A serious case review sparked by the death of two-month-old Rhys Biggs found a series of failings at care agencies in the London boroughs of Camden and Newham, it was revealed yesterday.
The review, which was completed in November 2006, was published after the conviction this week of Rhys’s mother, Claire Biggs, for child cruelty, and her partner, Paul Husband, for child neglect.
A post-mortem revealed a number of injuries had been inflicted on Rhys, including 12 broken ribs, but it could not be established whether these caused his death in May 2006.
History of domestic violence
The SCR found that Biggs, who was 24 at the time of Rhys’s death, had a history of domestic violence, substance misuse and homelessness, and also had a mild learning disability. She had also had her first child taken into care.
She came to the attention of Camden children’s services in September 2005 when pregnant with Rhys, and living at a Women’s Aid refuge in the borough. The review criticised social workers for being “overly optimistic” in Biggs’ ability to look after her child, a key part of their decision not to trigger an initial child protection conference.
It said agencies’ experience of the links between domestic violence and child abuse should have suggested “a more cautious approach”.
The review also said that her learning disability – and its likely impact on her parenting capacity should have been “comprehensively assessed”.
The SCR also said that a failure to carry out a police background check on Husband, with whom Biggs began a relationship in December 2005, had been “a significant error”, as the case would have been handled differently as a result.

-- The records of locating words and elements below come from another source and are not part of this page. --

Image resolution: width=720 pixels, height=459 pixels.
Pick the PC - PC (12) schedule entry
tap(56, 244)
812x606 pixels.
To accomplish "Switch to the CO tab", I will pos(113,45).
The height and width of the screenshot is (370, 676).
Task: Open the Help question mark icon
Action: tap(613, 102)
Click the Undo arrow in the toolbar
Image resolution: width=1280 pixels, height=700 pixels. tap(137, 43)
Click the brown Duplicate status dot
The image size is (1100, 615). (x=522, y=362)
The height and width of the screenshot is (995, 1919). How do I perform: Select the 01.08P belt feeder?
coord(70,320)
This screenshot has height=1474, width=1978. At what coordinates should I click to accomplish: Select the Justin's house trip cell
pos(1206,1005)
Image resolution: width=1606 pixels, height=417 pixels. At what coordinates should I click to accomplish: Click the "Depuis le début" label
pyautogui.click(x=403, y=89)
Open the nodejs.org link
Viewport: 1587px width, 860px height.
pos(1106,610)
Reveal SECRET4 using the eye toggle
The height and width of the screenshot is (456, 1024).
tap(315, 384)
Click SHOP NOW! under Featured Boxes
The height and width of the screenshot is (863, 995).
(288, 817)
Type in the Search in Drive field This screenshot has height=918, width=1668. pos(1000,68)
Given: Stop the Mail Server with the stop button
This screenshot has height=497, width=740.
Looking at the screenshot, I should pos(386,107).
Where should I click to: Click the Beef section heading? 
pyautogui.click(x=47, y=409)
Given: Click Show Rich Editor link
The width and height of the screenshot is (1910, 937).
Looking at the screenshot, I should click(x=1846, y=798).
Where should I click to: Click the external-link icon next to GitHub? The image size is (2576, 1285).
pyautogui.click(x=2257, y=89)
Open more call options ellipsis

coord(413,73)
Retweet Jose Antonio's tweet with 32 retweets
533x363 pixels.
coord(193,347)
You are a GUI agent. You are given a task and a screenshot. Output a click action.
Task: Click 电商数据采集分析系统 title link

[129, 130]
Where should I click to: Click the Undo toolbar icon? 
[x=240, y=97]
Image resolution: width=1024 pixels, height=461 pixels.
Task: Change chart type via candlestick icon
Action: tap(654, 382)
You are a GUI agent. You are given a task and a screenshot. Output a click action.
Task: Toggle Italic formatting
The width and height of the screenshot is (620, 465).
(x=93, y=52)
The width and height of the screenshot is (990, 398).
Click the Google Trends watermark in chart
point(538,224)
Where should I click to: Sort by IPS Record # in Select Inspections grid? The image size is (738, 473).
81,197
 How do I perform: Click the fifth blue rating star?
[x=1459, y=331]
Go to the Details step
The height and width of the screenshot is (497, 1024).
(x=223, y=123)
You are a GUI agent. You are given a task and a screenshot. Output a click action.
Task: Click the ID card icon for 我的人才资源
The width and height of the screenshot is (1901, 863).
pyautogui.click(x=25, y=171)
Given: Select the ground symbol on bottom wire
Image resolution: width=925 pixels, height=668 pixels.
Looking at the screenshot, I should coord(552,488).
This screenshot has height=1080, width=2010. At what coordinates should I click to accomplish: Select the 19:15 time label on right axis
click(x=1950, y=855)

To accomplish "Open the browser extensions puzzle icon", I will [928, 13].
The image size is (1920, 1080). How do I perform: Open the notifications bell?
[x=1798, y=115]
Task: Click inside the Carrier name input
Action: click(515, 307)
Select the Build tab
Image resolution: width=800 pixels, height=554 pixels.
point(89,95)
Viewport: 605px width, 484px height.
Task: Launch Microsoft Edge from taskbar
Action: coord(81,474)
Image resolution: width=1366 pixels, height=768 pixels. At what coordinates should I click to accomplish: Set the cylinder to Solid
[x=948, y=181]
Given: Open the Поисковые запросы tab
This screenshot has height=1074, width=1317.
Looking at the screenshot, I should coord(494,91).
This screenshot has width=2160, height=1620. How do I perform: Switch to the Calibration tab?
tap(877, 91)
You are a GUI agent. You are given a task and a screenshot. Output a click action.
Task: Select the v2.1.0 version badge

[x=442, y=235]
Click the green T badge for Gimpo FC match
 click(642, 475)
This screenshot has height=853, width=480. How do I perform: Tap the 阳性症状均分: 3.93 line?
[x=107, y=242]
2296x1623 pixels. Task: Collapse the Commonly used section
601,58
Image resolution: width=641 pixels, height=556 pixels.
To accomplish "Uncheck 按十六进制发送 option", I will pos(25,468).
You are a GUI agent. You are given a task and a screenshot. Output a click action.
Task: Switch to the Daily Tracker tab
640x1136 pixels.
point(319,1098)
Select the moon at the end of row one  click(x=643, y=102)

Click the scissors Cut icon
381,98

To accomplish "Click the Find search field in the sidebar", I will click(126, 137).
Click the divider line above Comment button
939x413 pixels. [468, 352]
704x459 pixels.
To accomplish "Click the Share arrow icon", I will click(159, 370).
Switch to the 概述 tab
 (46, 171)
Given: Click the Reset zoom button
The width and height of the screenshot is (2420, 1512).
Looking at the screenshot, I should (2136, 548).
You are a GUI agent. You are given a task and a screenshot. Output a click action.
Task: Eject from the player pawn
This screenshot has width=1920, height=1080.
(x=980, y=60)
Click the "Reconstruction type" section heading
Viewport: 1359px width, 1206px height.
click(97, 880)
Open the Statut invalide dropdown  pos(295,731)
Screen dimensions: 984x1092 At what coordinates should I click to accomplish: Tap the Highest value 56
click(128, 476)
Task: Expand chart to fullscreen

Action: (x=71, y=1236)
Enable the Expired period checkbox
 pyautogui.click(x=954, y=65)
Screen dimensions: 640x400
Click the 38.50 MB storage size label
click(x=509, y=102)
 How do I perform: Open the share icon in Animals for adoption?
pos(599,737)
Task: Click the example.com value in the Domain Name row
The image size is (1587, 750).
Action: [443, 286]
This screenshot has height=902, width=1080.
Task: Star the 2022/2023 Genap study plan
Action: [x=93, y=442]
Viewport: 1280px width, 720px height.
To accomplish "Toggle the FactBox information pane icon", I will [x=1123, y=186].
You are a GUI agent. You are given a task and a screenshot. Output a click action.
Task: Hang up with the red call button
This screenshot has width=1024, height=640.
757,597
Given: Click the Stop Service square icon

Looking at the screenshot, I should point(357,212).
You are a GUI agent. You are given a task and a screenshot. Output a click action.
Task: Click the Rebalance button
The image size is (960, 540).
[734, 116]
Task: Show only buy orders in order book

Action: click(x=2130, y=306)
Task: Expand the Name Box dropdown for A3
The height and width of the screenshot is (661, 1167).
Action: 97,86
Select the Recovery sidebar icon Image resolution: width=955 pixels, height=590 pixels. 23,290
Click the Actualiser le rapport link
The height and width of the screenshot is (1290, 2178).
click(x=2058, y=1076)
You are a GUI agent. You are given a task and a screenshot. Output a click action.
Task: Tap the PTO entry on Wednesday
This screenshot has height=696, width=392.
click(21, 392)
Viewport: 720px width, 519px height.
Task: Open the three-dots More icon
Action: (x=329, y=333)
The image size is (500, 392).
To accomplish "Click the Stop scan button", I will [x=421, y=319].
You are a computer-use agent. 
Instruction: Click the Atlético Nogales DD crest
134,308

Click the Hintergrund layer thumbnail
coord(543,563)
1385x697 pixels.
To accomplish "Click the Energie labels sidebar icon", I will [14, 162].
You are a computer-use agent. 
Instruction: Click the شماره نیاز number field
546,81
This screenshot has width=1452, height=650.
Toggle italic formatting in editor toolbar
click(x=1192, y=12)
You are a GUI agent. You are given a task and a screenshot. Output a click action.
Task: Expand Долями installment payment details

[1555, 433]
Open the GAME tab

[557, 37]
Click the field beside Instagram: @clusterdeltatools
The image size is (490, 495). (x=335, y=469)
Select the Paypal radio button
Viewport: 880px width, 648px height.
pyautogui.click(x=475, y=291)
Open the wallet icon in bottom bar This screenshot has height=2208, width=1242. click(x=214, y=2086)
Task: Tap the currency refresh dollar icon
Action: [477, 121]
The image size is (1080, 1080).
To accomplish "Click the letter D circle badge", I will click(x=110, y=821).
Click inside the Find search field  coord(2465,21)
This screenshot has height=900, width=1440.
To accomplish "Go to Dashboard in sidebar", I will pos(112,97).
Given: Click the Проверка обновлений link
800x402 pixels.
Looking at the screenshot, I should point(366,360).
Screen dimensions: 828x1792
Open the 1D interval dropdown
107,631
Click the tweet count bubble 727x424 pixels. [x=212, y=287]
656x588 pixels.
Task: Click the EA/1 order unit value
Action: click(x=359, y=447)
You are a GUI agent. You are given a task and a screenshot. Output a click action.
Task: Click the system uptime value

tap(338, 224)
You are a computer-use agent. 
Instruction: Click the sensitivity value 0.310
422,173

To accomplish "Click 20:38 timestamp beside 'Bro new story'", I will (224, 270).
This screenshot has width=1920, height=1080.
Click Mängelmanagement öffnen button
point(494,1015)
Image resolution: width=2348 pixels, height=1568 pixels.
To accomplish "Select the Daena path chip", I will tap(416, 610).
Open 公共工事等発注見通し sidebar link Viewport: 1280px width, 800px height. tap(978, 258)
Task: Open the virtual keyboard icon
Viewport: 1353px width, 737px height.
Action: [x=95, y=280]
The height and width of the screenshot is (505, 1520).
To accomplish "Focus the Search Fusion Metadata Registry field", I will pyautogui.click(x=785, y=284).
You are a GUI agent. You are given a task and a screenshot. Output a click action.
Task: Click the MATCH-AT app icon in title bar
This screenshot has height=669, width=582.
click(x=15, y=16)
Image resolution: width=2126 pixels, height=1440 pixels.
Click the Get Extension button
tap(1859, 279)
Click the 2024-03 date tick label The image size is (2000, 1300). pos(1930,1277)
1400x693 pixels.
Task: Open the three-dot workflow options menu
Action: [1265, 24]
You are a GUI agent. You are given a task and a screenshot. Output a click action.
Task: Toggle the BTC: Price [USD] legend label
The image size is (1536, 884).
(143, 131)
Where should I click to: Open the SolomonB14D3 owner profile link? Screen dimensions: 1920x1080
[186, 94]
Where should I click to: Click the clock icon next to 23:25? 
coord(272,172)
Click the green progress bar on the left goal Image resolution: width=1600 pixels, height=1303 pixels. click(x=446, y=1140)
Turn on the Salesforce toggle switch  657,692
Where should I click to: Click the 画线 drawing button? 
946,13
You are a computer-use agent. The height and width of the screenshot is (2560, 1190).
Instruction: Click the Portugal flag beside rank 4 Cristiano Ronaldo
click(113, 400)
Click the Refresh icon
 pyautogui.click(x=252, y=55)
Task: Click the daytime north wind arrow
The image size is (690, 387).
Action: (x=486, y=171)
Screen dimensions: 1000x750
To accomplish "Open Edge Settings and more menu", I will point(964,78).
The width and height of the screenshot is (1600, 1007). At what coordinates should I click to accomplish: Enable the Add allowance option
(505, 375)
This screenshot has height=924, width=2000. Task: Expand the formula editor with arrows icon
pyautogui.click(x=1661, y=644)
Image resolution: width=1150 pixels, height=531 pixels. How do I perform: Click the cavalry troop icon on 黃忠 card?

When the case was transferred to Newham children’s services, after Biggs moved there in April 2005, a month after Rhys was born, the department was not informed of the relationship with Husband, who lived in the borough. A social worker was allocated without delay but, because of other priorities, did not see the family before Rhys’s death, a month later.
The SCR found information sharing on Biggs’ situation was initially good but then deteriorated and said that agencies “were not working well together” by the time Rhys was born.
Women’s Aid criticised
It also criticised Women’s Aid staff in Camden for not keeping Biggs’ social worker informed about her repeated absences from the refuge.
The review called for Newham and Camden safeguarding children boards to ensure safeguarding arrangements take account of the “enduring connection between domestic violence and child abuse”, and arrangements for the assessment and support of parents with learning disabilities.
Speaking on behalf of all the agencies involved, Newham Council’s director of children’s services, Kim Bromley-Derry, said that the review had identified a number of areas for improvement.
No evidence death could have been anticipated
He said: “It also found no evidence that the tragic death of Rhys could reasonably have been anticipated by the agencies involved.
“We have taken all the necessary steps to implement the recommendations made by the review. We want to continue to learn from this incident and now that the case has finished, we will review action plans again to identify any further areas for improvement or action.”